** The task **
The lines to copy from the listing below are those that contain the string "will".
(Dataset content begins)
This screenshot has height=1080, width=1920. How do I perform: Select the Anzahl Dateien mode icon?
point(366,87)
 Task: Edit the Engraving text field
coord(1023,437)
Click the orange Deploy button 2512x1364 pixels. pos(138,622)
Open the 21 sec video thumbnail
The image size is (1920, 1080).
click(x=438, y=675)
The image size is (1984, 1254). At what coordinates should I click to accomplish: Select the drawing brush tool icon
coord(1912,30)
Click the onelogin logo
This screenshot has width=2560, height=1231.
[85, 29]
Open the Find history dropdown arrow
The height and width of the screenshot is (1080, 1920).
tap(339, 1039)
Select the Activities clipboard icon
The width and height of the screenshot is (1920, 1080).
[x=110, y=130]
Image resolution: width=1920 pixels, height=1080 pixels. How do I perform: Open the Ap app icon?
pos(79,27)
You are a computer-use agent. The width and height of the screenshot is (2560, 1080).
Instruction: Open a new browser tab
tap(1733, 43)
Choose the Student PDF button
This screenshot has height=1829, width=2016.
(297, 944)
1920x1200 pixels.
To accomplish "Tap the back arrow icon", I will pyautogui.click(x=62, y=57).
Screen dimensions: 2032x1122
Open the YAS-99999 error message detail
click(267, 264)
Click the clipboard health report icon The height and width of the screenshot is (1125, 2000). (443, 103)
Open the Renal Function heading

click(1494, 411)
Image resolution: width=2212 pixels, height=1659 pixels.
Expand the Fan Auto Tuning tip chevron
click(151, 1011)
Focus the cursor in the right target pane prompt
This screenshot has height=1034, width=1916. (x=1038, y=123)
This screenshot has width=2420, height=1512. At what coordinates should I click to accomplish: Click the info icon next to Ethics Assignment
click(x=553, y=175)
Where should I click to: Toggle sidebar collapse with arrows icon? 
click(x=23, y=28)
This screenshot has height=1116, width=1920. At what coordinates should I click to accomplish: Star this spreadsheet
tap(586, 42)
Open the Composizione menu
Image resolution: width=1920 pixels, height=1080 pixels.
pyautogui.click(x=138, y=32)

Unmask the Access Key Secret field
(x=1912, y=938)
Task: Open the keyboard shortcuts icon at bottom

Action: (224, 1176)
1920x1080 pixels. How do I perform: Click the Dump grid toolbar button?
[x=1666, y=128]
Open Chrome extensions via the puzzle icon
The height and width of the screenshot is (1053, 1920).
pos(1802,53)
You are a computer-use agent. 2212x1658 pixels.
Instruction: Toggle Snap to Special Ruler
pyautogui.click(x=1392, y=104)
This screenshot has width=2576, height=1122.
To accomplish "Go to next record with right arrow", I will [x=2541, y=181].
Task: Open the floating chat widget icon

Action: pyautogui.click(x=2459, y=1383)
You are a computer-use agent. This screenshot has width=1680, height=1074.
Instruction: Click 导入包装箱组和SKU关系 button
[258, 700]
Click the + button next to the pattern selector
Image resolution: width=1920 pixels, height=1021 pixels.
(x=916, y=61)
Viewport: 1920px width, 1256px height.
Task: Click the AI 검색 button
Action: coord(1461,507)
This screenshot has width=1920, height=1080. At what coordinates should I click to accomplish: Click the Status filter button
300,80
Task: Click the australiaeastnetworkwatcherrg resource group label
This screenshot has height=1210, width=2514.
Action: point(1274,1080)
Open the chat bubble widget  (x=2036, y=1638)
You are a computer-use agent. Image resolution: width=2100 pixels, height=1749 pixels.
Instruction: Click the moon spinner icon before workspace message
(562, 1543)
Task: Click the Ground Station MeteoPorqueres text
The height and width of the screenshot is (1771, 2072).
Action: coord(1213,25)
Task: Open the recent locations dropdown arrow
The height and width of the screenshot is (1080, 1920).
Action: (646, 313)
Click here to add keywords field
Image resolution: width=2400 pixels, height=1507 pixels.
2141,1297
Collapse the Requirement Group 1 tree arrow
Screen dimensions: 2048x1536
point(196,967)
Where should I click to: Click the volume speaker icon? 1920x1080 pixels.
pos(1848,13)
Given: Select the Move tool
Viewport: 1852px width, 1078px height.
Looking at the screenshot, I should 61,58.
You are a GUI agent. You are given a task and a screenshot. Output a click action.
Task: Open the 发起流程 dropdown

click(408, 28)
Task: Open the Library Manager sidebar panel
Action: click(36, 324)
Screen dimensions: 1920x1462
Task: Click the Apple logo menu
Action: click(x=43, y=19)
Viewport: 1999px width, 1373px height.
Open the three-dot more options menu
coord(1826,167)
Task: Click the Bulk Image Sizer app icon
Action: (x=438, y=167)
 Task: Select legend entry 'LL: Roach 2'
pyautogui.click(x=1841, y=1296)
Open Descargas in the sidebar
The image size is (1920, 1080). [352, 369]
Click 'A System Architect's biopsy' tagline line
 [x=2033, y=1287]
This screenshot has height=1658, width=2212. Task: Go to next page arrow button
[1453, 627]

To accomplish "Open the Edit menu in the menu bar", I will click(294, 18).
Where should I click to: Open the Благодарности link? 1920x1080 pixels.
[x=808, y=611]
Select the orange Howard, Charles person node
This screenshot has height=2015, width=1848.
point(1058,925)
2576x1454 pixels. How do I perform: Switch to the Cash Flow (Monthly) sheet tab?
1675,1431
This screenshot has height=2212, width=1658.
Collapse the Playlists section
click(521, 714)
(Dataset content ends)
** Response to this exercise **
To accomplish "Tap the back arrow icon", I will pyautogui.click(x=62, y=57).
To accomplish "Go to next record with right arrow", I will [x=2541, y=181].
To accomplish "Open the Edit menu in the menu bar", I will click(294, 18).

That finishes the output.